Los Angeles is about to get a spate of new cultural spaces, including one designed by Edwin Chan, who, after more than 25 years working with Frank Gehry (most recently as a design partner) left last year to start his own firm, EC3. One of Chan’s first post-Gehry projects is Chalet Hollywood, a kind of artists’ salon that is expected to open this fall and close after a year of operation.

Unlike the Guggenheim Bilbao, Gehry’s sprawling metal masterwork for which Chan was project designer, Chalet Hollywood is a small space outfitted mostly in wood, to suggest an alpine lodge, and reached through the back door of an existing gallery called LACE (Los Angeles Contemporary Exhibitions) on Hollywood Boulevard. Chan is collaborating with the artist Piero Golia on the new space, which will operate as a private members’ club, open at night. The project received a grant from Chicago’s Graham Foundation and will be, according to the foundation’s website, a descendent of Gertrude Stein’s Paris apartment and Andy Warhol’s Factory.

Also expected to open later this year fall is the Wallis Annenberg Center for the Performing Arts, a $70 million theater complex created out of the deco-Italianate Beverly Hills Post Office building. Architect Zoltan Pali of the firm SPF:architects has worked to create sleek new theater facilities while preserving the murals created for the 1934 post office by WPA artist Charles Kassler. Meanwhile, Pali is also working (with Renzo Piano) on a museum for the Academy of Motion Picture Arts and Sciences, which will turn the former May Company department store building on Wilshire Boulevard into a high-tech exhibition space (including a glass-globe theater to be named for David Geffen).
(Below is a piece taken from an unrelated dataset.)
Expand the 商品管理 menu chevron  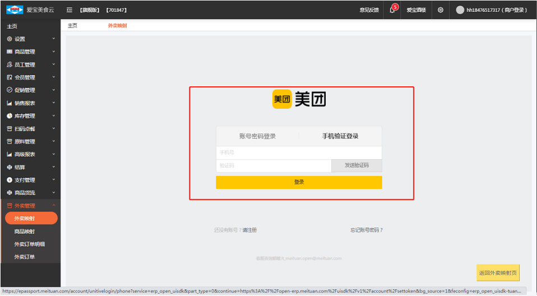(54, 52)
That museum is next door to the Los Angeles County Museum of Art, which is looking to build a twisty new complex by Peter Zumthor. And it is down the street from the old department store building that houses the privately owned Petersen Automotive Museum. It recently unveiled plans for a $20 million exterior renovation, by Kohn Pedersen Fox (KPF), which would cover the 1962 building in swoopy ribbons of stainless steel. Preservationists are alarmed that the original building by Welton Becket, creator of such icons as the Capitol Records building, will be obscured. “It's a shame,” says Brooke Hodge, a Los Angeles curator and critic. “The existing facade is so beautiful, with streamlined fins that seem to relate to the cars inside. This new wrapper will obscure all that and will probably look dated in no time.” (In a press release, Kohn stated that "while the 'bones' of the building work well for the display of cars, the expression of the structure lacks imagination.")

The same preservationists should be happy with plans for a new museum funded by the brothers who created Guess Jeans, to house their own collection of contemporary art. The brothers, Maurice and Paul Marciano, purchased the Scottish Rite Lodge, a long-vacant Masonic temple on Wilshire Boulevard; the building was designed by Millard Sheets, known for some 50 Home Savings Bank of America branches around southern California. The Marciano brothers have hired architect Kulapat Yantrasast of wHY Architecture to turn the building, festooned with travertine sculptures and mosaics on Masonic themes, into a gallery. “The architecturally significant elements on the exterior and interior will be maintained and restored,” says Yantrasast, who is already known in Los Angeles for several galleries, including one for L&M Arts in a former power plant in Venice, the other for Perry Rubenstein in Hollywood, and for his own board-formed concrete house in Venice.